_WORK REQUIRED_:
Using the data below, return all lines in which "agent" appears.

--- THE INPUT Enclosed Below ---

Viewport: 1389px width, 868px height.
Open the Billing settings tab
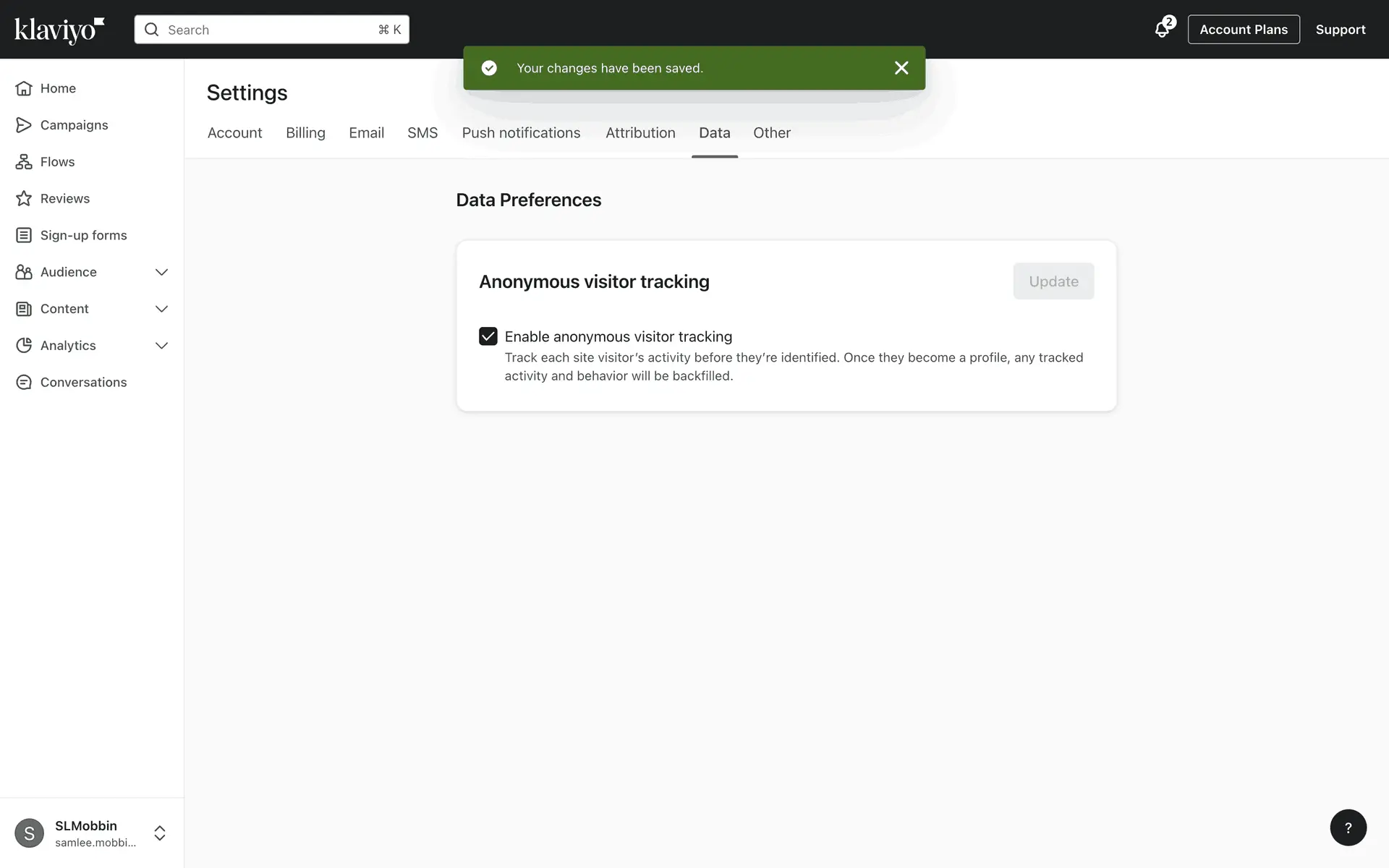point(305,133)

--- End of Enclosed THE INPUT ---
--- THE INPUT Enclosed Below ---

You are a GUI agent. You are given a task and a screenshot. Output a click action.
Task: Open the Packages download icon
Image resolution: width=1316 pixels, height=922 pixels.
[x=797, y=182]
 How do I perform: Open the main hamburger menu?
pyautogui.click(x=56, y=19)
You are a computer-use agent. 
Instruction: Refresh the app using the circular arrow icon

--- End of Enclosed THE INPUT ---
--- THE INPUT Enclosed Below ---

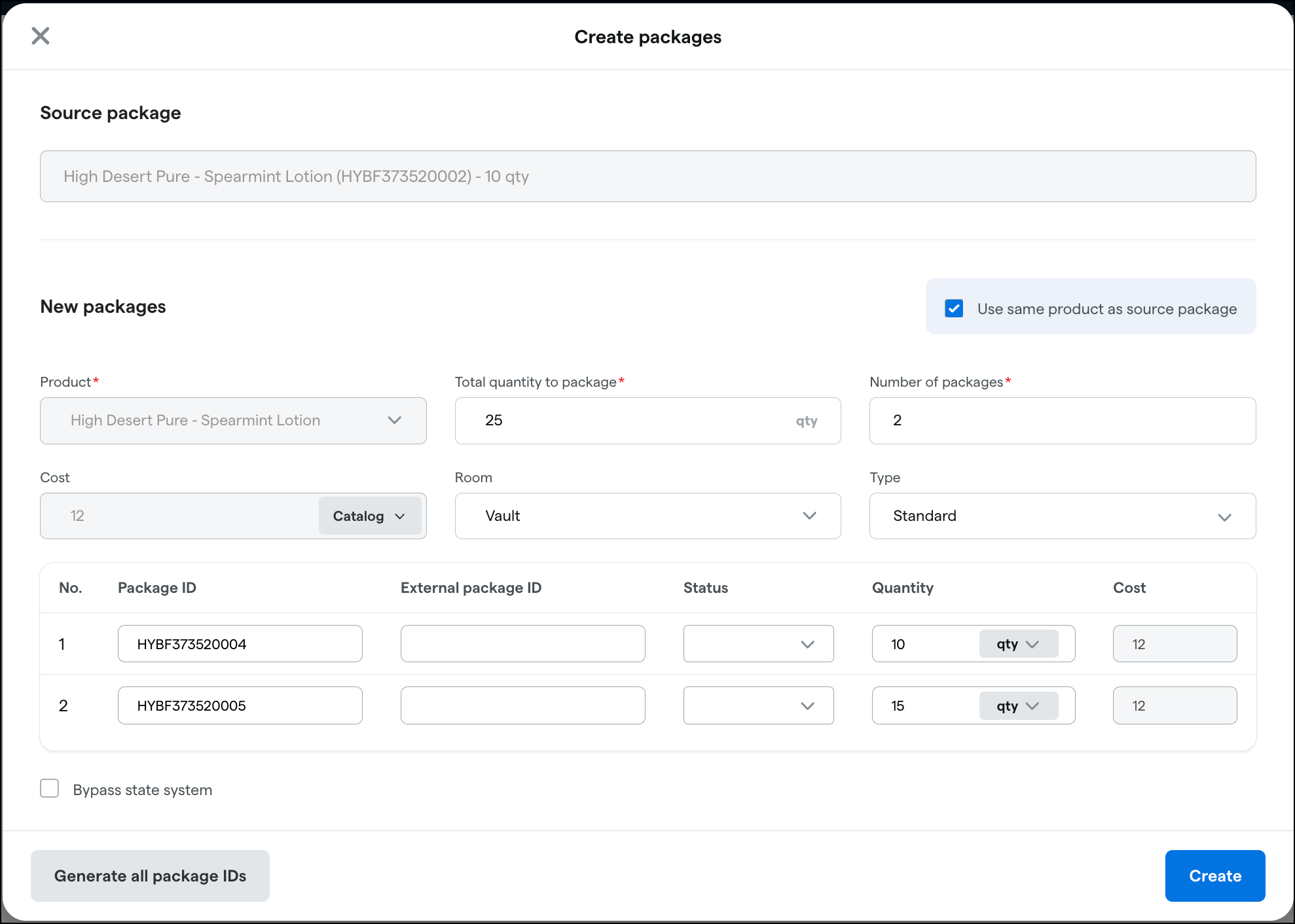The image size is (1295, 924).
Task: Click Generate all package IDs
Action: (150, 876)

--- End of Enclosed THE INPUT ---

_WRITTEN SOLUTION_:
You are a GUI agent. You are given a task and a screenshot. Output a click action.
You are a computer-use agent. 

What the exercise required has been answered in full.